======== Records for processing
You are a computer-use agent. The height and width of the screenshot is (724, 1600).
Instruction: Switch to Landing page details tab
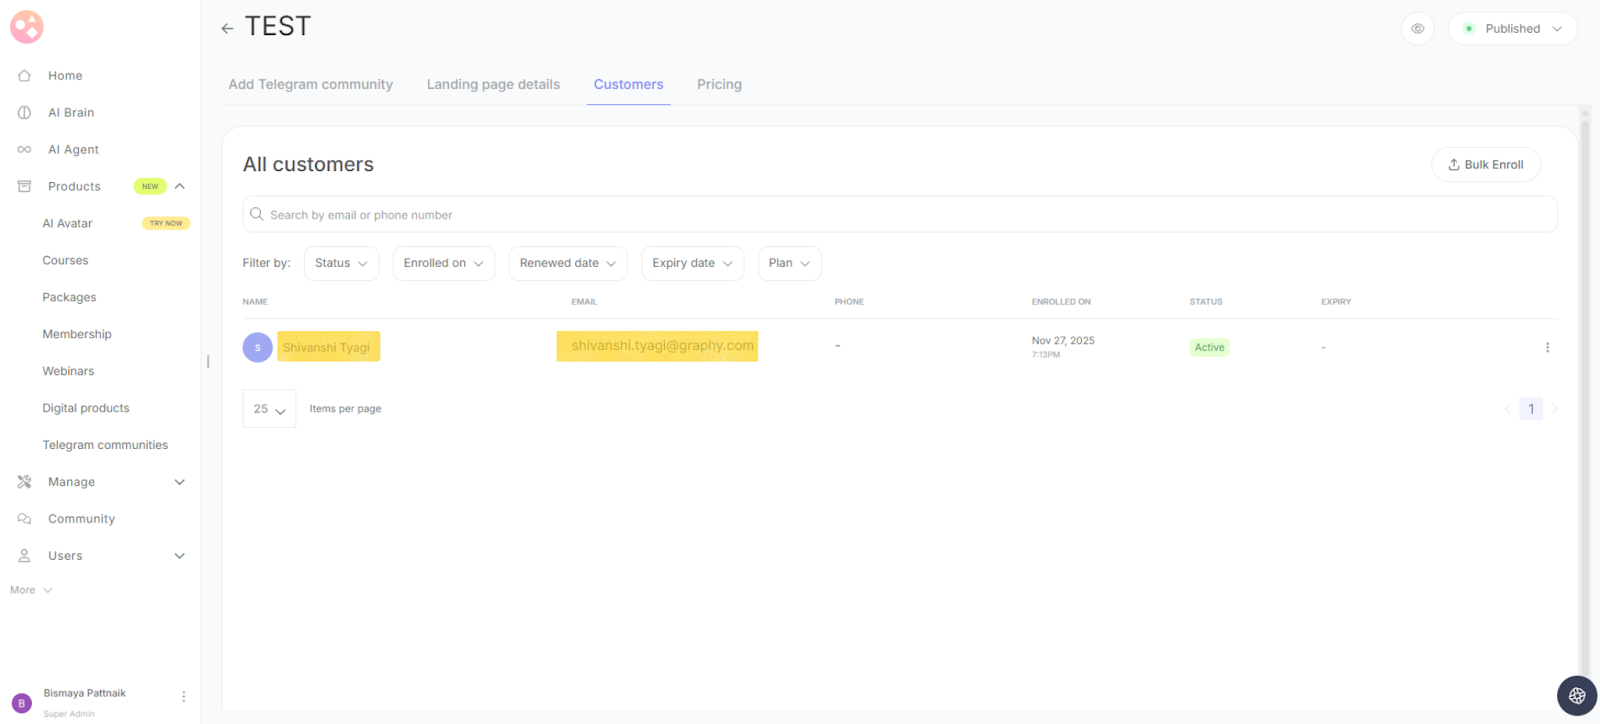click(493, 85)
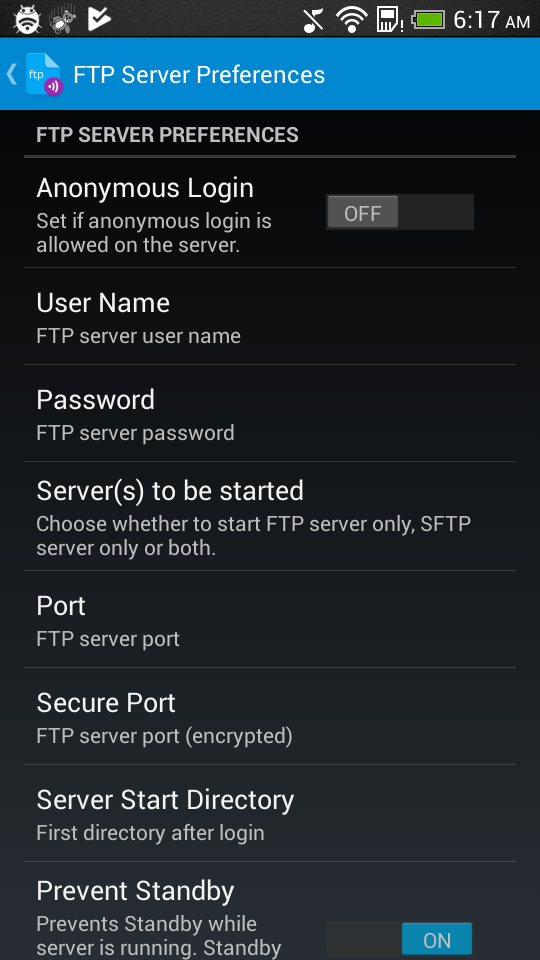Edit the FTP server Port
The image size is (540, 960).
(270, 619)
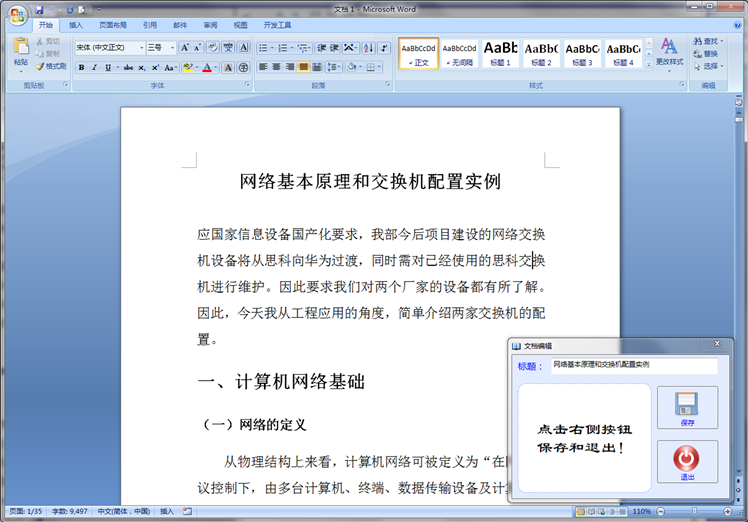The width and height of the screenshot is (748, 522).
Task: Click the bullet list icon
Action: (264, 47)
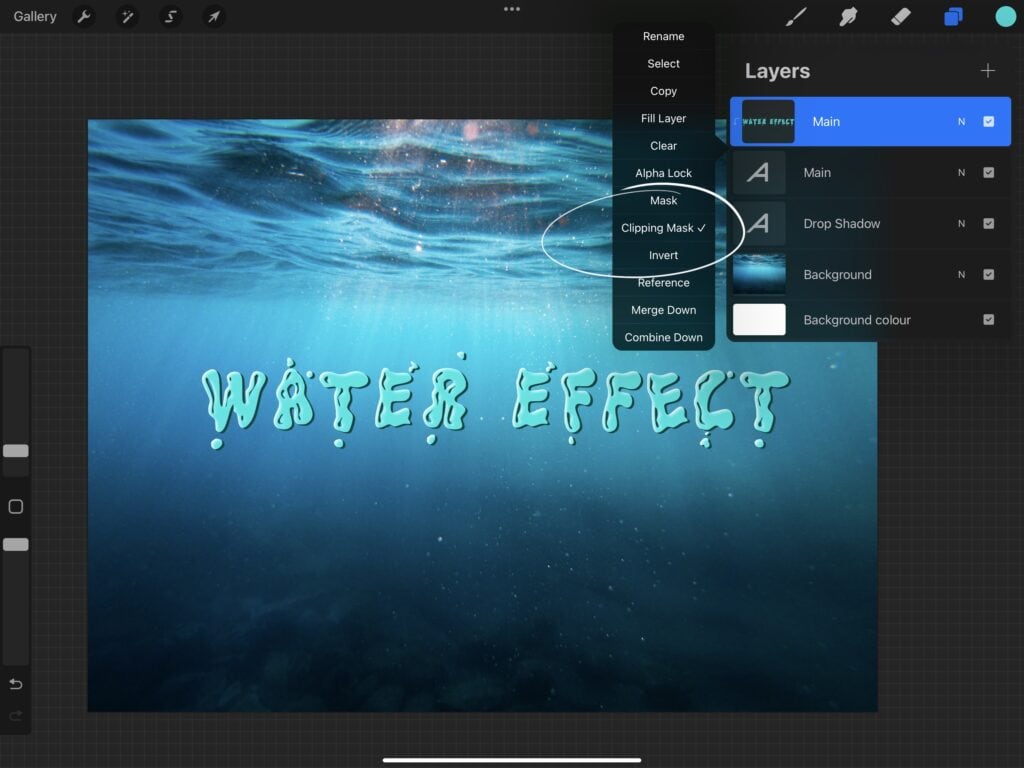This screenshot has width=1024, height=768.
Task: Hide the Drop Shadow layer
Action: pos(988,224)
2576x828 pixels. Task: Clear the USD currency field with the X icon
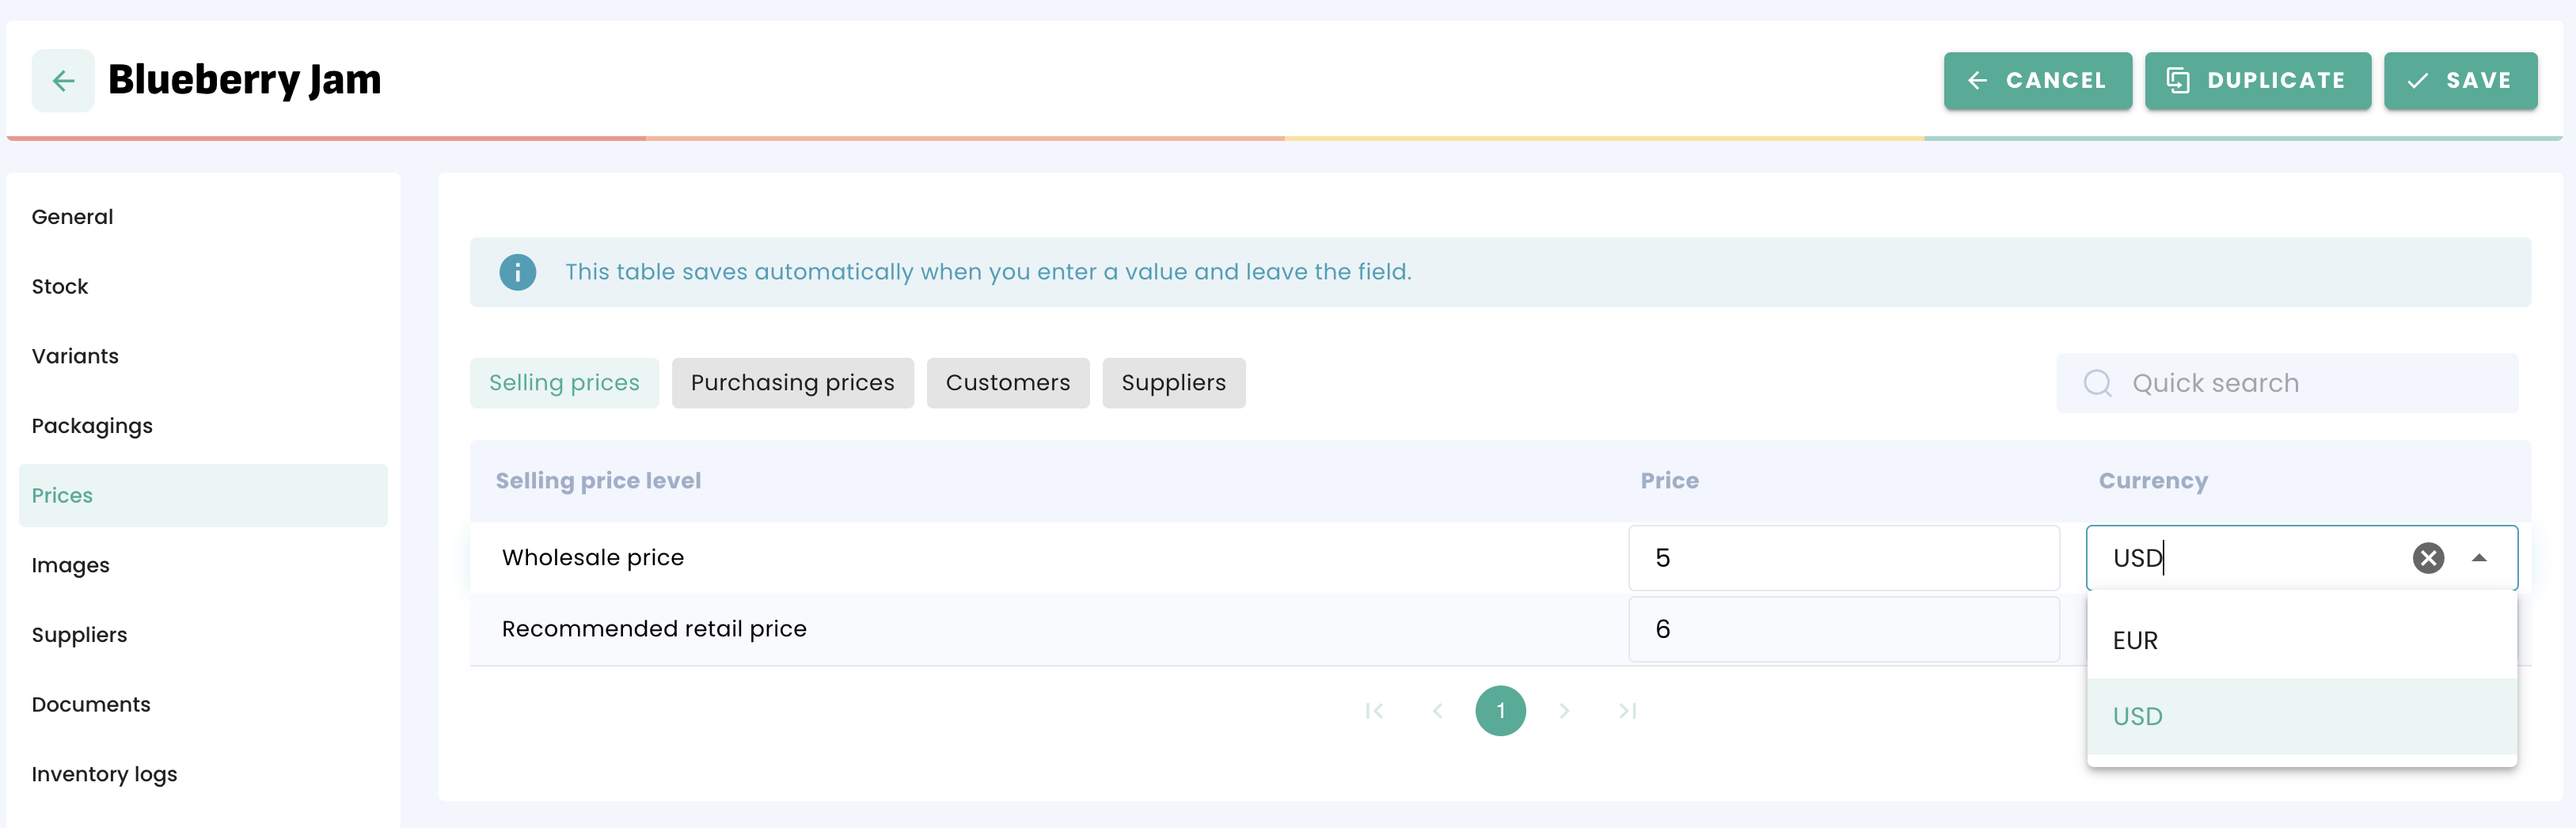pos(2427,558)
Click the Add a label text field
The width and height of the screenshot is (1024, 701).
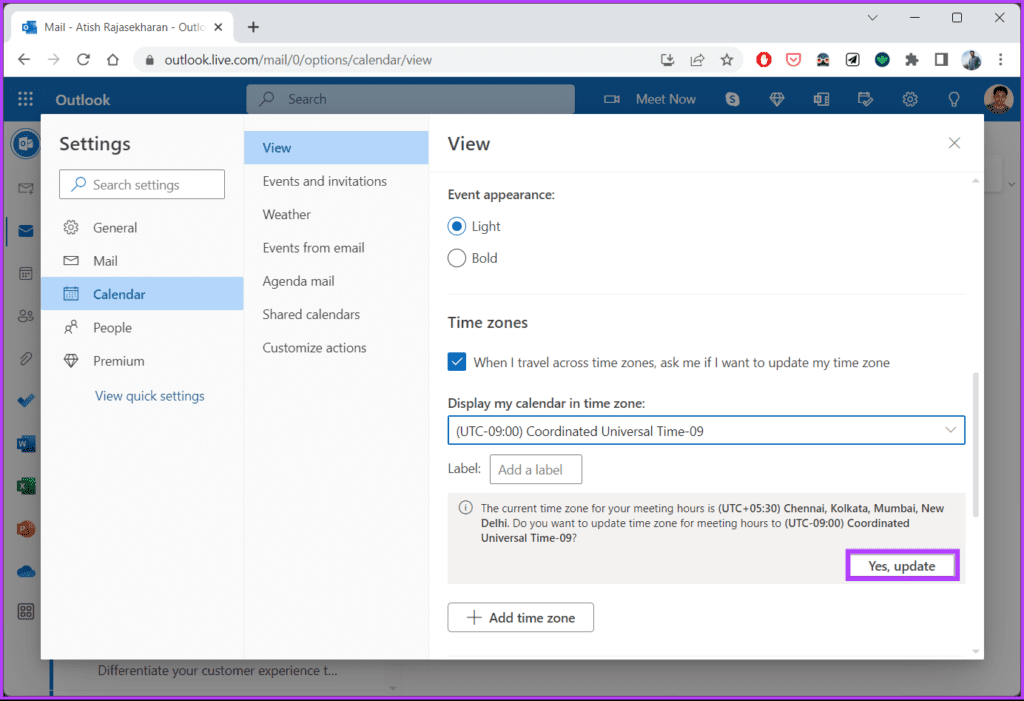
================
Would you please print the entries once more, word for word, minus the pictures?

You are a computer-use agent. The height and width of the screenshot is (724, 1600).
Instruction: Switch to Landing page details tab
click(493, 85)
Edit the FTP server Port
The image size is (540, 960).
(270, 619)
The width and height of the screenshot is (748, 522).
Task: Click the bullet list icon
Action: (264, 47)
This screenshot has width=1024, height=768.
Task: Hide the Drop Shadow layer
Action: pos(988,224)
2576x828 pixels. Task: Clear the USD currency field with the X icon
pos(2427,558)
Click the Add a label text field
The width and height of the screenshot is (1024, 701).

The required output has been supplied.